Citing current and former US officials, The New York Times reported that the funding push reflects mounting concerns inside the administration and Congress that agencies such as the Central Intelligence Agency (CIA) and National Security Agency (NSA) risk falling behind in testing and deploying cutting-edge AI tools for classified intelligence work.
The proposed funding, which still requires congressional approval, is designed in part to support infrastructure capable of running Nvidia’s Grace Blackwell superchips, processors considered essential for advanced AI models but requiring specialized, power-intensive data centers with liquid cooling systems.
Meanwhile, the administration is reportedly redirecting $800 million to accelerate access to computing capacity.
AI is Increasingly Central to National Security
AI has become increasingly embedded in military and intelligence operations, helping agencies process massive volumes of classified data and identify overlooked intelligence signals, including communications intercepts.
“Our intelligence community needs the frontier, the best AI chips, models, systems, talent, on a timeline that matches the threat,” Vinh Nguyen, former NSA chief data scientist and current senior fellow on AI at the Council on Foreign Relations, told The New York Times.
While the chip shortage has reportedly forced workarounds, White House Chief of Staff Susie Wiles reportedly authorized the NSA to continue using an advanced model from Anthropic, despite the Pentagon reportedly labeling the AI company a supply-chain concern.
US officials told the newspaper that Anthropic and the government are finalizing a classified agreement to maintain NSA access to the company’s technology.
Anthropic’s Mythos Model Under Scrutiny
At the center of the discussions is Anthropic’s Mythos AI model, released in April and reportedly capable of identifying and exploiting cybersecurity vulnerabilities at an advanced level.
Due to security concerns, the model has only been shared with a limited group of government agencies, banks and firms in the US and Britain.
“Sensitive national security deliberations are conducted with the seriousness they demand, not leaked to reporters,” White House spokesperson Steven Cheung told The New York Times, dismissing what he described as “unverified claims”.
AI for National Security
The report comes as the Trump administration intensifies its focus on AI, including efforts to create frameworks for sharing frontier AI systems with national security agencies before public release.
However, as reported earlier by IBTimes Singapore, Trump has postponed the signing of an executive order on AI, saying he had concerns that parts of the proposal could undermine the US’ advantage in the global AI race, particularly against China.

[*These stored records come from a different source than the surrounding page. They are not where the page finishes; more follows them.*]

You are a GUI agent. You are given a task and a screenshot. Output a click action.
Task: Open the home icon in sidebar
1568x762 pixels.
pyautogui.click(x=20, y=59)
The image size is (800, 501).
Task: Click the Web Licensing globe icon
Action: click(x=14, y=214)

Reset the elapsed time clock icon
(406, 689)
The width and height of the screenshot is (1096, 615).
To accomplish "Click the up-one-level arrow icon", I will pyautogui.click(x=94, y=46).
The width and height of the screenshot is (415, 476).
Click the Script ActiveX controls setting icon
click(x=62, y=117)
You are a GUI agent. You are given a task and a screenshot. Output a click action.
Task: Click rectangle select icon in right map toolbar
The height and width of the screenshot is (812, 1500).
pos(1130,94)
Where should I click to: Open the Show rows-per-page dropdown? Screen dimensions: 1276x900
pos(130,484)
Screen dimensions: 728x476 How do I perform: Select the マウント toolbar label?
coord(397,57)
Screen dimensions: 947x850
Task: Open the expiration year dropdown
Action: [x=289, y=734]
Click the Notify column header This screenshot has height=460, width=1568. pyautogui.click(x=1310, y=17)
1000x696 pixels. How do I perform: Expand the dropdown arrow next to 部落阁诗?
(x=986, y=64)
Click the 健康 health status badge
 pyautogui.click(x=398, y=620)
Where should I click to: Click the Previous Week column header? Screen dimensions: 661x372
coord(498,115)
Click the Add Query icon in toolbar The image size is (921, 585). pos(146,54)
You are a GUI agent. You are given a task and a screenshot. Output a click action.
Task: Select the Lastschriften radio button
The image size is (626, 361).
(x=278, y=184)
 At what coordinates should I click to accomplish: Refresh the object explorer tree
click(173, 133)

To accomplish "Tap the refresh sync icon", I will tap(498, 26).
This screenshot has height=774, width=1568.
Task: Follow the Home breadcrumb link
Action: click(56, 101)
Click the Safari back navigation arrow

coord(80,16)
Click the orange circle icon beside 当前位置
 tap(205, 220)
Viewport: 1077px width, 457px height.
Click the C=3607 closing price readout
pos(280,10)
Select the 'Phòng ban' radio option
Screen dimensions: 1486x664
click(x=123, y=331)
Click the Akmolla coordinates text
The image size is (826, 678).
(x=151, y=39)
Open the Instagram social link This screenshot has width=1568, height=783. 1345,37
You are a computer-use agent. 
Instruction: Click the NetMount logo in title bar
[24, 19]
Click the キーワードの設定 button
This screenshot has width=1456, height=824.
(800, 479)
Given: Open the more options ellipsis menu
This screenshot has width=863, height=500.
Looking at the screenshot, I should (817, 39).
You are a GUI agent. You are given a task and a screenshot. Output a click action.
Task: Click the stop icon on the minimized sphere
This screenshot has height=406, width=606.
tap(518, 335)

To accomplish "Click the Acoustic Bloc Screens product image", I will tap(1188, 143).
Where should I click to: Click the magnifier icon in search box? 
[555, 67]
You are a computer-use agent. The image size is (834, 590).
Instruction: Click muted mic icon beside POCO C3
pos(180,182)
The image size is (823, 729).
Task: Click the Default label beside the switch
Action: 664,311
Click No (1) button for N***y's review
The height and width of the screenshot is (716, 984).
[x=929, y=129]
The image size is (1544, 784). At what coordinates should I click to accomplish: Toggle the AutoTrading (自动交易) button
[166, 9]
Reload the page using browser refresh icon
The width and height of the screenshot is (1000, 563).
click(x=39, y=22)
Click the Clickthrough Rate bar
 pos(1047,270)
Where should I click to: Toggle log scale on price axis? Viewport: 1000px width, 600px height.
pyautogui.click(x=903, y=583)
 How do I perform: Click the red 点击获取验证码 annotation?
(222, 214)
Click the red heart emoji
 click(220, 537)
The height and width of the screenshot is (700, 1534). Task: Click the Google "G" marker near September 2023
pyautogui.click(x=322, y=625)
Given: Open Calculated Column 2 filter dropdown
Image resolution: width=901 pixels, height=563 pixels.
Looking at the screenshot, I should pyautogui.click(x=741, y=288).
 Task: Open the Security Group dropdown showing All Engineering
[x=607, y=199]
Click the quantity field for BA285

The executive order was expected to be signed at a White House ceremony, attended by top executives from leading AI companies. However, Trump told reporters in the Oval Office that the event was delayed after he raised objections to certain provisions in the draft.
Additionally, it was also reported that the US War Department announced the signing of new agreements with eight leading tech companies to deploy advanced next-gen capabilities across its classified networks.
The said agreements involve major technology players, including SpaceX, OpenAI, Google, NVIDIA, Reflection, Microsoft, Amazon Web Services (AWS) and Oracle.